Open Source Code No Question: Does the paper provide open access to the data and code, with sufficient instructions to faithfully reproduce the main experimental results, as described in supplemental material? Answer: [No] Justification: This project is a relatively large project that contains a lot of real name information. We will open-source the code after the paper is published.
Open Datasets Yes We curate a large set of high-quality data from open-source datasets, including Panda-70M [6] and Koala-36M [47], as well as our own collected data.
Dataset Splits No The paper mentions two training stages, each involving 5,000 iterations, for single-subject and multi-subject data. It also describes the creation of a 'Test Dataset' consisting of 100 image pairs. However, it does not provide specific train/validation/test splits (e.g., percentages or counts) for the overall datasets used to train the Poly Vivid model (e.g., Panda-70M, Koala-36M).
Hardware Specification Yes All training processes are conducted on 256 GPUs, each with more than 80GB of memory, using a batch size of 256.

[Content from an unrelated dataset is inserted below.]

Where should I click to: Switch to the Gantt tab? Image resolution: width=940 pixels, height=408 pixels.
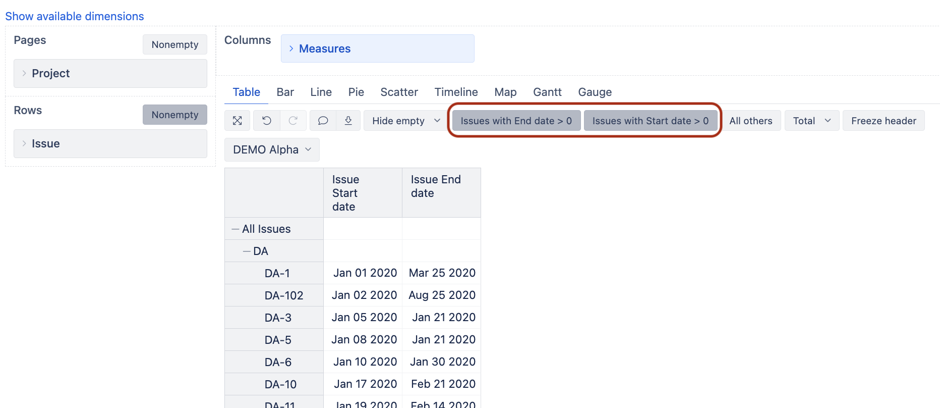(x=547, y=92)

Software Dependencies No The paper mentions various models and tools used, such as LLa VA [31], Hunyuan Video [27], Florence2 [51], YOLOv11 [26], and DINO-v2 [35], but it does not specify explicit version numbers for programming languages, libraries, or frameworks used for the implementation (e.g., Python 3.x, PyTorch 1.x).
Experiment Setup Yes To enhance the efficiency of the training process, we divide it into two distinct stages. The first stage focuses on modeling the identity preservation capability... This stage involves 5,000 iterations. Once the model has effectively learned identity preservation, we proceed to the second stage... This stage also comprises 5,000 iterations. Additionally, ... in each stage, we initially train the model at reduced sizes for 1,000 iterations (included in the total 5,000 iterations)... All training processes are conducted on 256 GPUs, each with more than 80GB of memory, using a batch size of 256.